We have removed the article Financialisation makes income distribution more unequal from September 2015 after its authors, Karsten Köhler, Alexander Guschanski, and Engelbert Stockhammer, informed us that they have retracted the working paper on which the article’s findings were based. Accuracy is central to the work of British Politics and Politics at LSE; we also appreciate that research is evolving and therefore are committed to acknowledging any problems openly.
Here is authors’ note on the retraction:
The working paper “How does financialisation affect functional income distribution? A theoretical clarification and empirical assessment” has been withdrawn at our request due to a coding error in the programme used to manage the dataset. We apologise for any inconvenience caused.
Your study and findings tally with recent global phenomena. It is true that if we divide global macro incomes equal to net global product in an assessment year in to two broad components like wages and profits of enterprise and further divide profits of entrprise to interest and profits , the global finacialicialisation is accompanied by rise of share of profits of entrprise and rise in the share of profit in normally accompanied by fall in share of wages unless in exceptional growth phases in technology driven economic booms.
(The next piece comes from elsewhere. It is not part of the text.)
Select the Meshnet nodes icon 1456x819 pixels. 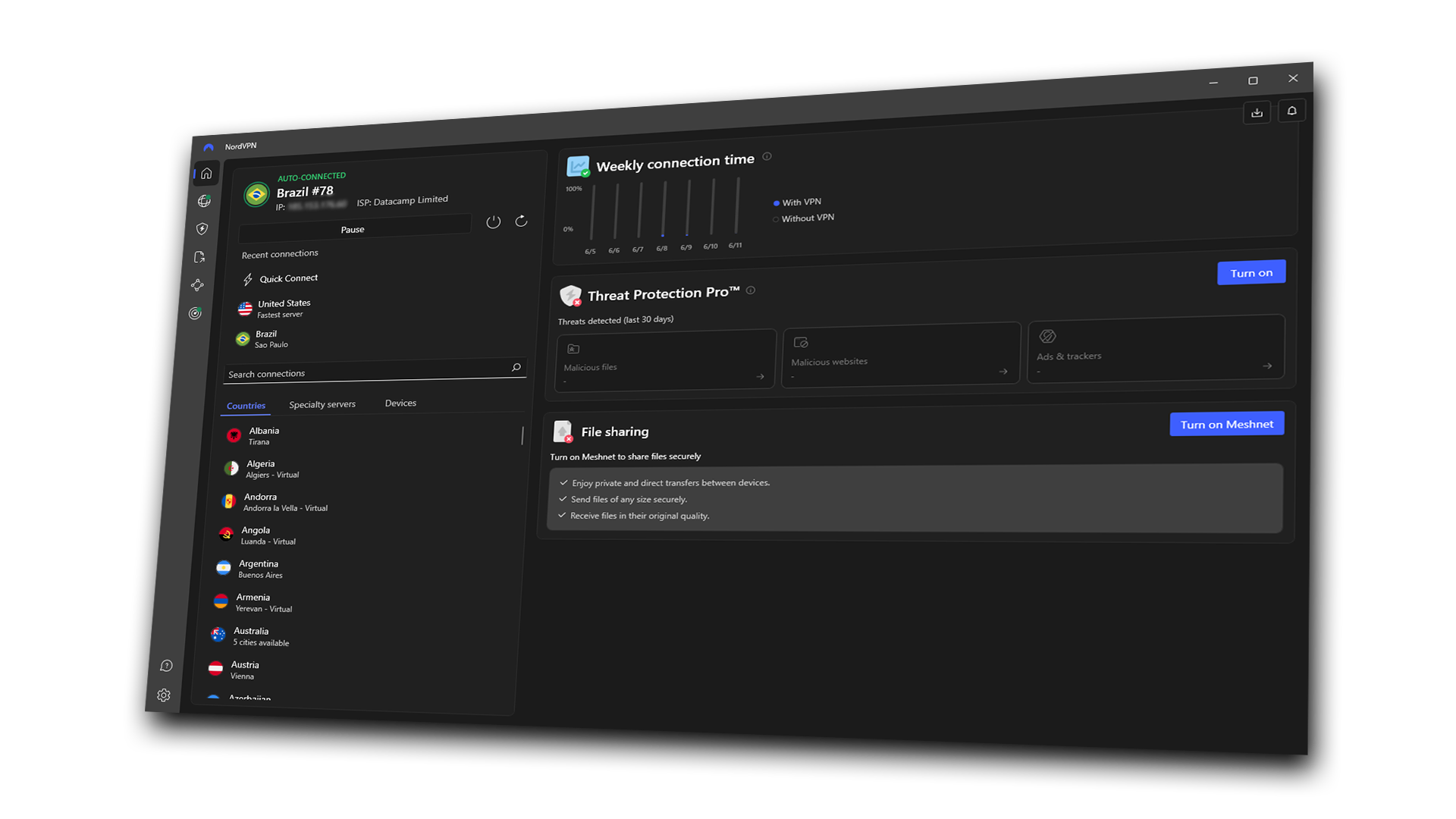(197, 285)
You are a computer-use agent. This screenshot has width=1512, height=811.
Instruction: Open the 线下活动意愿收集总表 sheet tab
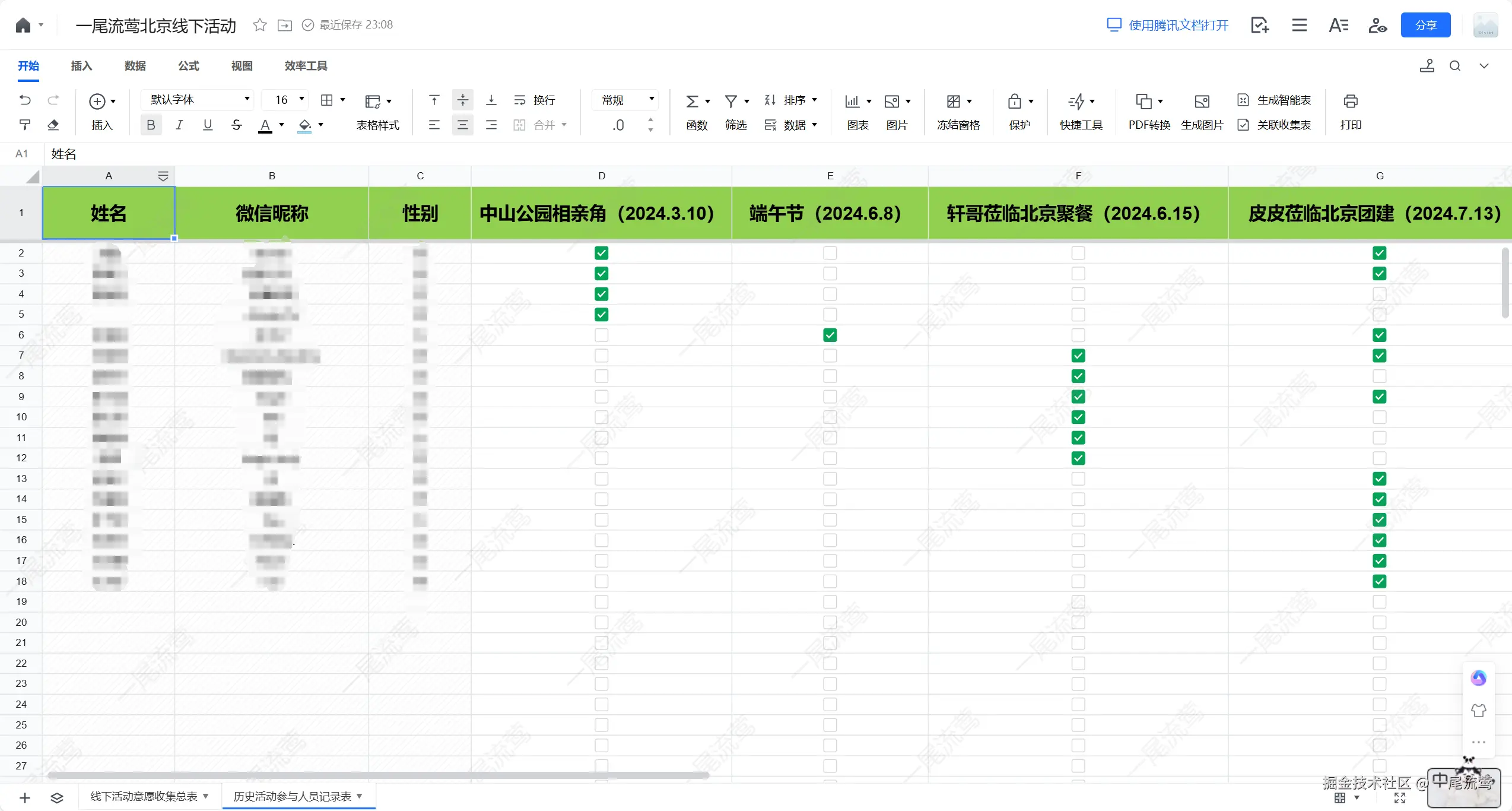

The fall in share of wages may be accompanied by rise household credit and debt to keep the same status but it shifts the patterns of spending saving and investment and control over the economy.
The globalisation of Internet banking shifted the powers of financialisation of profits of entrprise and investment control patterns beyond the traditional national sovereign regulatory mechanisms including the international treaty mechanisms only further distorting market competitive and control methods which is tending to economic inequality in domestic and international economies.
On the whole I accept your version as an explanatory to the given findings of relation ship of wages to financialisation and economic inequality.